- **Aim of the exercise**:
Nothing but an exact copy of the records is expected here.
====== Listed entries ======
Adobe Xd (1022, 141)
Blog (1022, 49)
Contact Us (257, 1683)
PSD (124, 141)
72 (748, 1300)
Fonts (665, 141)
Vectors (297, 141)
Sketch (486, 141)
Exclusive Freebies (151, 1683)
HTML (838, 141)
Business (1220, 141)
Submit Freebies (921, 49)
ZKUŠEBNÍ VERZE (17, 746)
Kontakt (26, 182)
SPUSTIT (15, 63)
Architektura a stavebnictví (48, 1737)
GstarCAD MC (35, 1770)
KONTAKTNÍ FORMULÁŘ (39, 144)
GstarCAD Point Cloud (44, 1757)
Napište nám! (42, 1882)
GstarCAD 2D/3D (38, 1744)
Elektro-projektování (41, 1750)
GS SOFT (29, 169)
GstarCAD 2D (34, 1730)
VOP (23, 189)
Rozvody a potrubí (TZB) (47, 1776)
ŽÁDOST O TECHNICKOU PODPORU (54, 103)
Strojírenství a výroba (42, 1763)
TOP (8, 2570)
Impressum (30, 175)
======
- **Result for this task**:
Adobe Xd (1022, 141)
Blog (1022, 49)
Contact Us (257, 1683)
PSD (124, 141)
72 (748, 1300)
Fonts (665, 141)
Vectors (297, 141)
Sketch (486, 141)
Exclusive Freebies (151, 1683)
HTML (838, 141)
Business (1220, 141)
Submit Freebies (921, 49)
ZKUŠEBNÍ VERZE (17, 746)
Kontakt (26, 182)
SPUSTIT (15, 63)
Architektura a stavebnictví (48, 1737)
GstarCAD MC (35, 1770)
KONTAKTNÍ FORMULÁŘ (39, 144)
GstarCAD Point Cloud (44, 1757)
Napište nám! (42, 1882)
GstarCAD 2D/3D (38, 1744)
Elektro-projektování (41, 1750)
GS SOFT (29, 169)
GstarCAD 2D (34, 1730)
VOP (23, 189)
Rozvody a potrubí (TZB) (47, 1776)
ŽÁDOST O TECHNICKOU PODPORU (54, 103)
Strojírenství a výroba (42, 1763)
TOP (8, 2570)
Impressum (30, 175)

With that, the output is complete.